Hi Daniel,

thank you for your response. The idea with the wrapped stream is great, because 
it won't scatter the
code for opening and closing of the resources (like it would be the case with 
an interceptor).

However, as far as I understood the code (CXF 2.2.9), there is a possible 
resource leak in the code
for the attachment handling:

AttachmentOutInterceptor (the EndingInterceptor) calls 
AttachmentSerializer.writeAttachments(). This
method iterates over all attachments and calls 
"a.getDataHandler().writeTo(out)".

Let's have a look at "DataHandler.writeTo(OutputStream os)":

    InputStream is = getInputStream();
    try {
        int count;
        while ((count = is.read(buffer)) != -1)
            os.write(buffer, 0, count);
    } finally {
        is.close();
    }

That means, that DataHandler will always close the InputStream of the current 
attachment (which has
been opened by the service implementation).

But there are two problems:

1. Let's assume that there are 5 attachments and "writeTo" of the first 
attachment throws an
IOException. No one will close the input streams of the remaining 4 attachments.

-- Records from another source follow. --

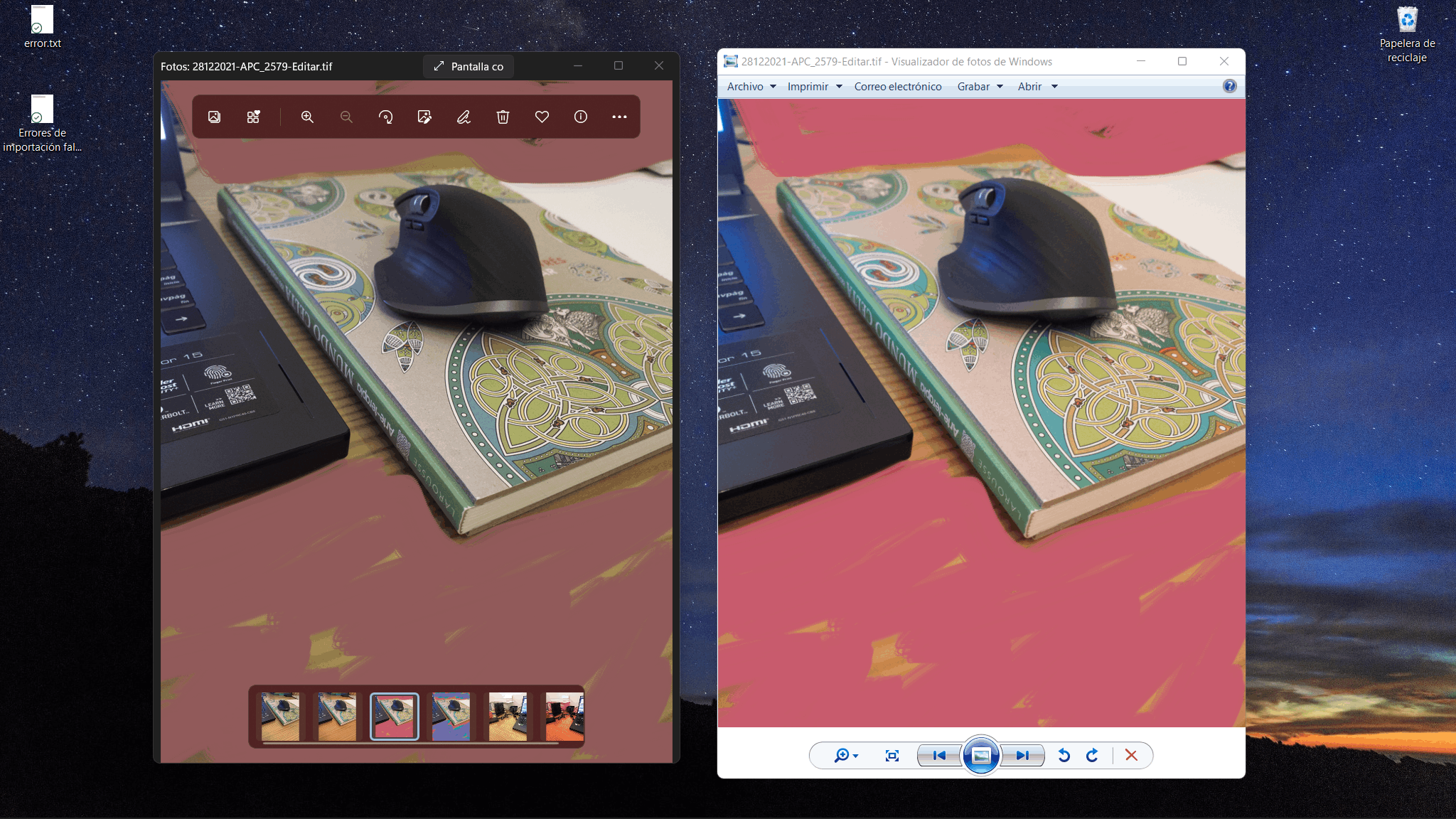Select the purple-tinted thumbnail in filmstrip

tap(451, 717)
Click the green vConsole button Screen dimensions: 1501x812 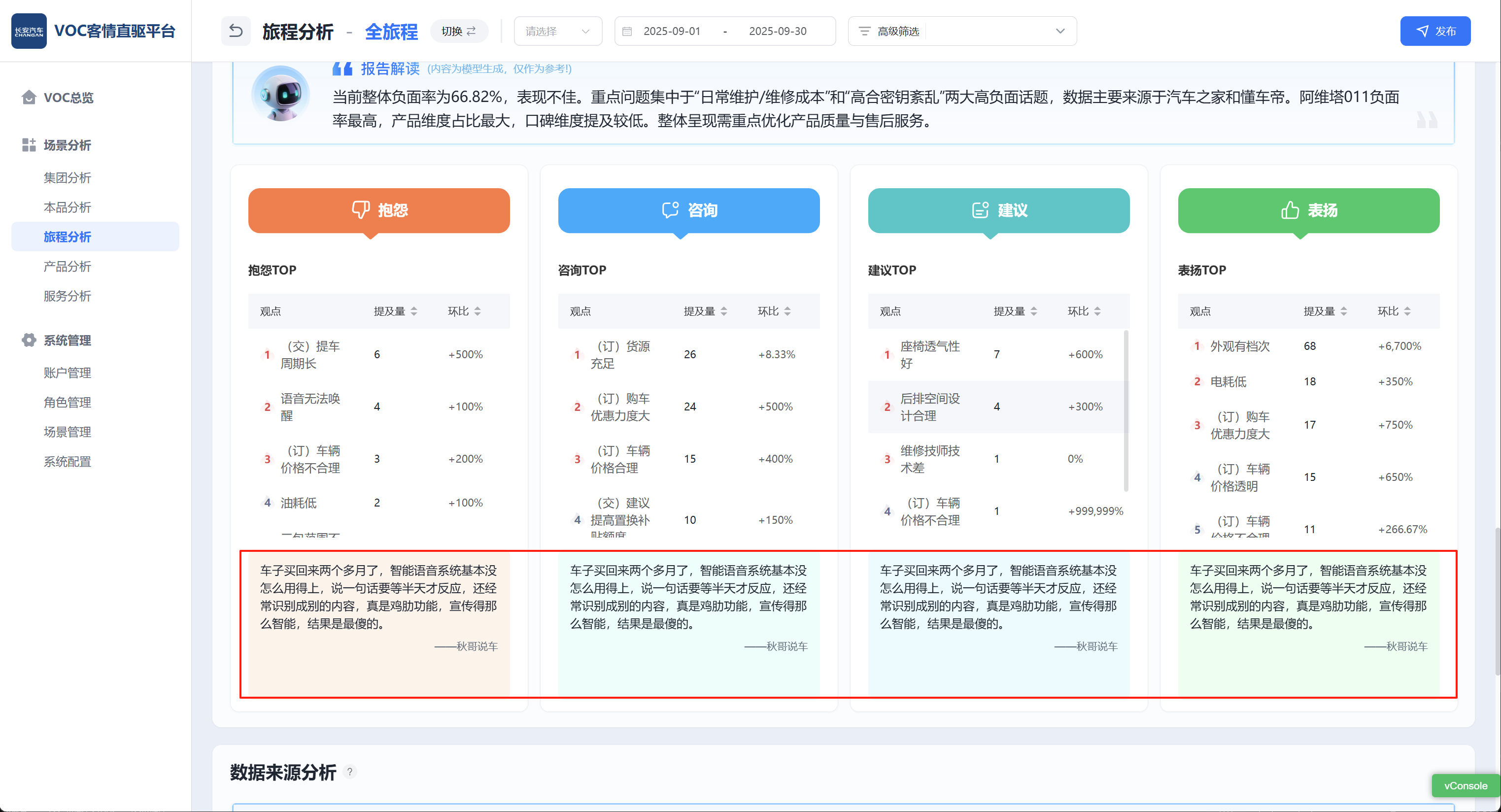[1465, 785]
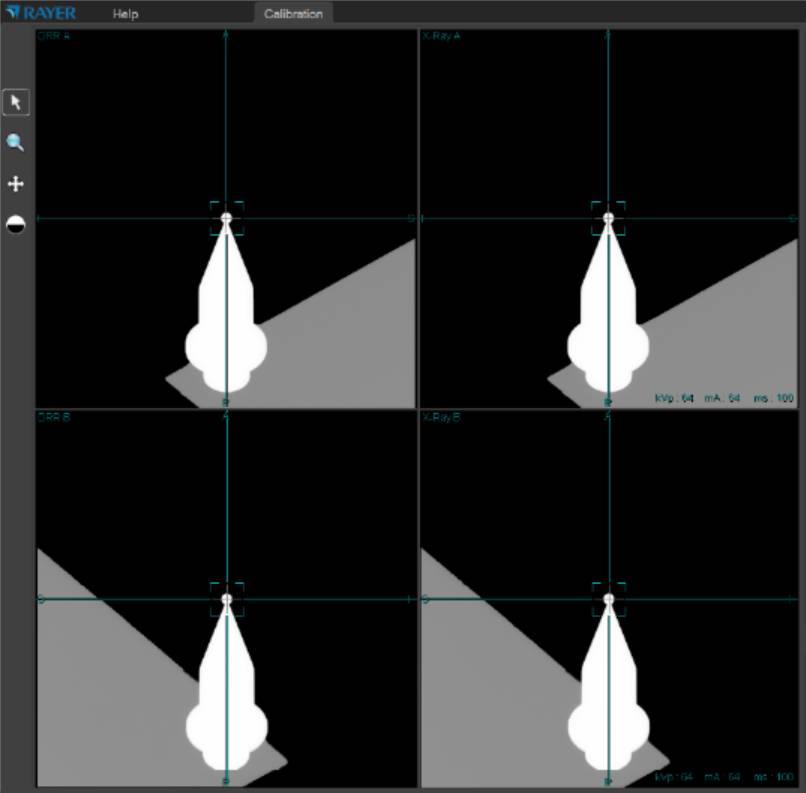This screenshot has width=806, height=793.
Task: Click the crosshair target in DRR A view
Action: (x=227, y=217)
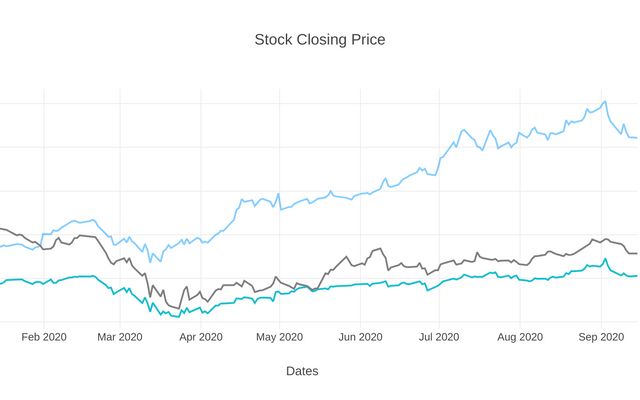Screen dimensions: 640x400
Task: Click the light blue line's highest peak
Action: click(x=604, y=101)
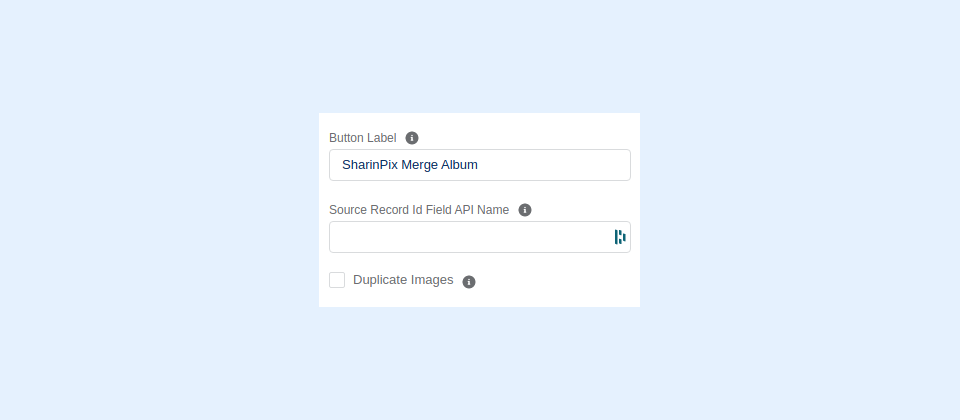Click the "Source Record Id Field API Name" label
The image size is (960, 420).
[419, 210]
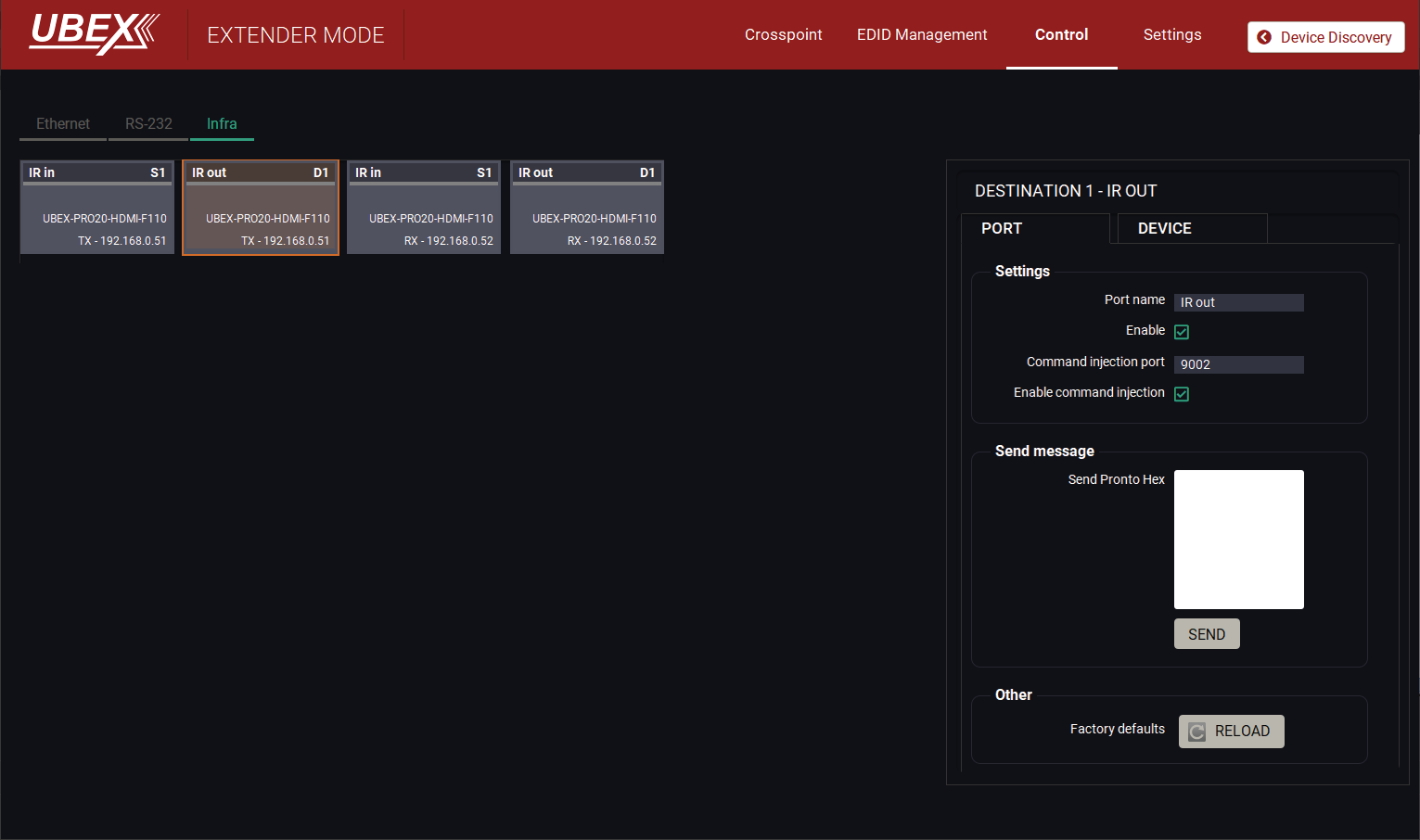Click the reload icon beside Factory defaults
Image resolution: width=1420 pixels, height=840 pixels.
1197,732
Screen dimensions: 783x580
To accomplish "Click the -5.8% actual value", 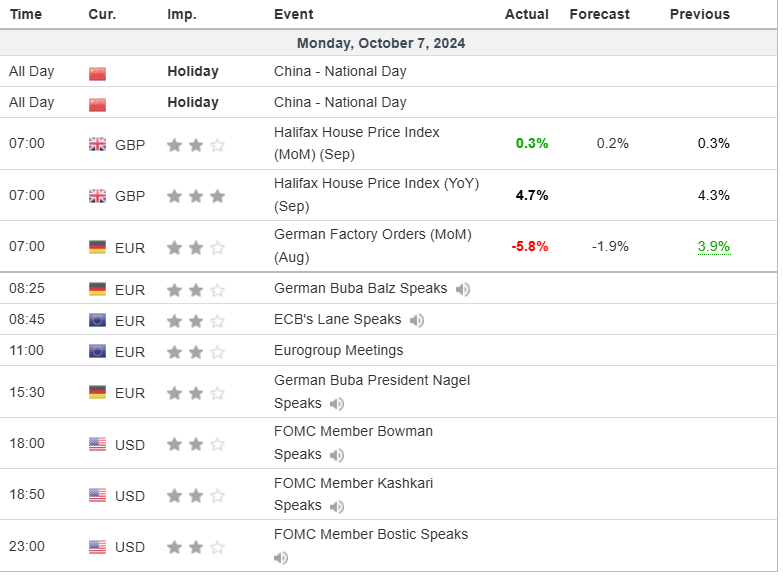I will pos(531,247).
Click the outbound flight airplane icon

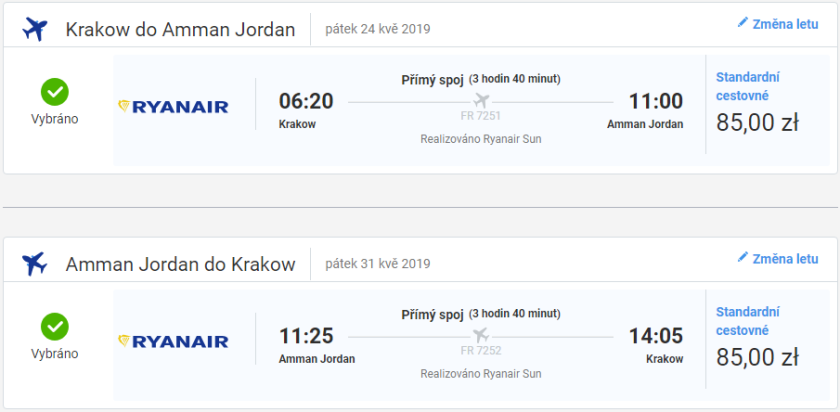[x=35, y=30]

2. Let's assume that an exception was thrown somewhere between the service 
implementation (in fact
the line where the service implementation opens the stream) and
AttachmentSerializer.writeAttachments(). In this case too, no one will close 
the streams of the
attachments.

IMHO, there should be an interceptor in the OutFaultInterceptor chain which 
iterates over all
attachments and calls "a.getDataHandler().getInputStream().close()" on each one.